I could not find that most essential statistic published. Student:computer ratio, that's given, but not the other ratio, student:teacher. Computers do not teach but only assist teaching. (Only ALEC postures as believing otherwise.)

------------------------------
For a fair context of the larger and thornier needs faced by meeting the society-wide goal of educating each new generation, fully; (each and every as best as possible given equality of opportunity as a goal); what is to be contrasted with Cristo Rey, in looking at its touting of things?

"Twenty-five Cristo Rey schools in 17 states and the District of Columbia provide a quality, Catholic, college preparatory education to 7,400 young people who live in urban communities with limited educational options.

"Member schools utilize a rigorous academic model, supported with effective instruction, to prepare students with a broad range of academic abilities for college success. Cristo Rey Network schools employ an innovative Corporate Work Study Program that provides students with real world work experiences. Every student works five full days a month to fund the majority of his or her education, gain job experience, grow in self-confidence, and realize the relevance of his or her education. Students work at law firms, banks, hospitals, universities, and other professional Corporate Partners."

Anoka-Hennepin serves approximately 39,000 students and 248,000 residents living in 13 suburban communities spread out over 172 square miles north of the Twin Cities of Minneapolis and St. Paul.

The largest school district in Minnesota, A-H operates 24 elementary schools, six middle schools (grades six through eight), and five high schools, plus alternative middle and high school sites.

[source: here] If you for one minute think the Cristo Rey model could scale to that, without cherry picking, you are a first class idiot. And The McFadden and handlers want your vote.

Wouldn't it be helpful if the SJ were, for their Cristo Rey adventure, to publish on the web useful information such as the three featured pdf downloads, the AH district makes available, here? Along with info on the recruitment and culling of potential Cristo Rey beneficiary scholars? Comparison would then be at least feasible; with cost per student scaling a factor, and how the internship-memtoring via corporate partners could (ideally without elitist screening) scale to numbers such as 39,000 students in the single AH district.

BOTTOM LINE: If The McFadden's handlers are priming themselves to program the robot to posture about the Cristo Rey SJ elitist cherry-picking model being without any problem scalable to "fix" public education in Minnesota; the only sane answer would be, "Blow that out your shorts, Robot-Man."

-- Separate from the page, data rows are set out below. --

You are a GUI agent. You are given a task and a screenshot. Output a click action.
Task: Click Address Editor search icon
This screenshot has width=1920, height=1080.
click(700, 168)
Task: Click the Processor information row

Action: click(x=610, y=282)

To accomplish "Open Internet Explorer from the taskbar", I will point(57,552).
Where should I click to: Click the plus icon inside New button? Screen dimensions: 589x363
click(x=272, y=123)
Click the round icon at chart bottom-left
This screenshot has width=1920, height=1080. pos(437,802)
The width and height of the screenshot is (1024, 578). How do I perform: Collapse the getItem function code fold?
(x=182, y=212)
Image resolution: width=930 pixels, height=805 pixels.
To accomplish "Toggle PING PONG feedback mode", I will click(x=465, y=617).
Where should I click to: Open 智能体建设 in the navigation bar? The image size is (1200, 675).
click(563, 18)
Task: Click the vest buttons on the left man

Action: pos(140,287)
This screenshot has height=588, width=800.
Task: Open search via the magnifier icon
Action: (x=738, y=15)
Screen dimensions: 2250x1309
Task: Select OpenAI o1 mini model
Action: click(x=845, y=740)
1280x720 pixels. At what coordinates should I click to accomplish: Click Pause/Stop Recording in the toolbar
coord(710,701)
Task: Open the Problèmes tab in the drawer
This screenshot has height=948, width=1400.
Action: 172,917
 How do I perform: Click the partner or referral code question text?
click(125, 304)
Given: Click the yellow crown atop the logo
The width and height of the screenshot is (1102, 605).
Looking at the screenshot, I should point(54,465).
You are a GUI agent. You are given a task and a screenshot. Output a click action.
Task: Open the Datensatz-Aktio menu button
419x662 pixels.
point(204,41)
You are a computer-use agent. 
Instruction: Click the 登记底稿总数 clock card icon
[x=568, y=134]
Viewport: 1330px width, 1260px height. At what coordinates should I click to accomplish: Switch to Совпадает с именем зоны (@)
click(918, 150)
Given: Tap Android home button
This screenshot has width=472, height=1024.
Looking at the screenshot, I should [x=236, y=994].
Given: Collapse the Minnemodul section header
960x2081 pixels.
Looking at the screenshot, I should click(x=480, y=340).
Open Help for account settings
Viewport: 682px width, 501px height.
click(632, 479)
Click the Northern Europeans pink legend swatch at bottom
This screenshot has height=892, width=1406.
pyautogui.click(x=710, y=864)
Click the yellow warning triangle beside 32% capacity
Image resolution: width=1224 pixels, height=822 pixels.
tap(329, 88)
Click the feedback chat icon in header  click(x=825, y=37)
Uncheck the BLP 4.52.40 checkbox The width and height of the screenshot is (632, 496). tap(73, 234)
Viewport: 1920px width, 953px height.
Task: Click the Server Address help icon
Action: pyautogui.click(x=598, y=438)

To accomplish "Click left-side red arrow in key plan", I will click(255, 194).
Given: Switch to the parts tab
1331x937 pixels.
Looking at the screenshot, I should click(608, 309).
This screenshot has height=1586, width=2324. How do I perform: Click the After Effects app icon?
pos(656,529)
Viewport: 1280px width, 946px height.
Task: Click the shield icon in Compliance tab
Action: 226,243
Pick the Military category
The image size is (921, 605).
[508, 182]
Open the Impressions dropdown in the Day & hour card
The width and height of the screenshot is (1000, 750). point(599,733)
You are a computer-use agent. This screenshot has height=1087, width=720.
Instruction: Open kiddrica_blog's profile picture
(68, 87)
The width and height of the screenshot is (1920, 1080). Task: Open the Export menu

_________FURTHER UPDATE__________
Told you so. Gary Gross, tuning the instrument. Even before programming of any content module for The McFadden is finished. November, please accelerate the clock, get this advertising and propaganda season over, yesterday not being soon enough.

Al Franken's been about what should have been expected, a bit better, and superior as a Senator to Klobuchar and her effort for the environmentally unfriendly Bachmann Bridge for Wisconsin on the Saint Croix.

Reelect Al.

Majority status matters.

Let the robot return to oblivion and excessive wealth, made in a zero-sum game, investment gambling.

_________FURTHER UPDATE__________
Well, still no faculty:student ratio could be found for Cristo Rey - Twin Cities on its website, but the site shows:

47 graduating seniors
52 staff and teacher

While those numbers suggest much individual attention is feasible, the picture is incomplete.

Class size matters. Any teacher will tell you that. Including those at Cristo Rey. It is a critical/missing statistic. Cherry pick and individualize. Great, in a world without budget pressures or a demand for district-wide universality of access including: dedicated and gifted, indifferent and talentless, all ranges between - that is the public school mandate. It appears Criso Rey operates without such troublesome complications to stress its model.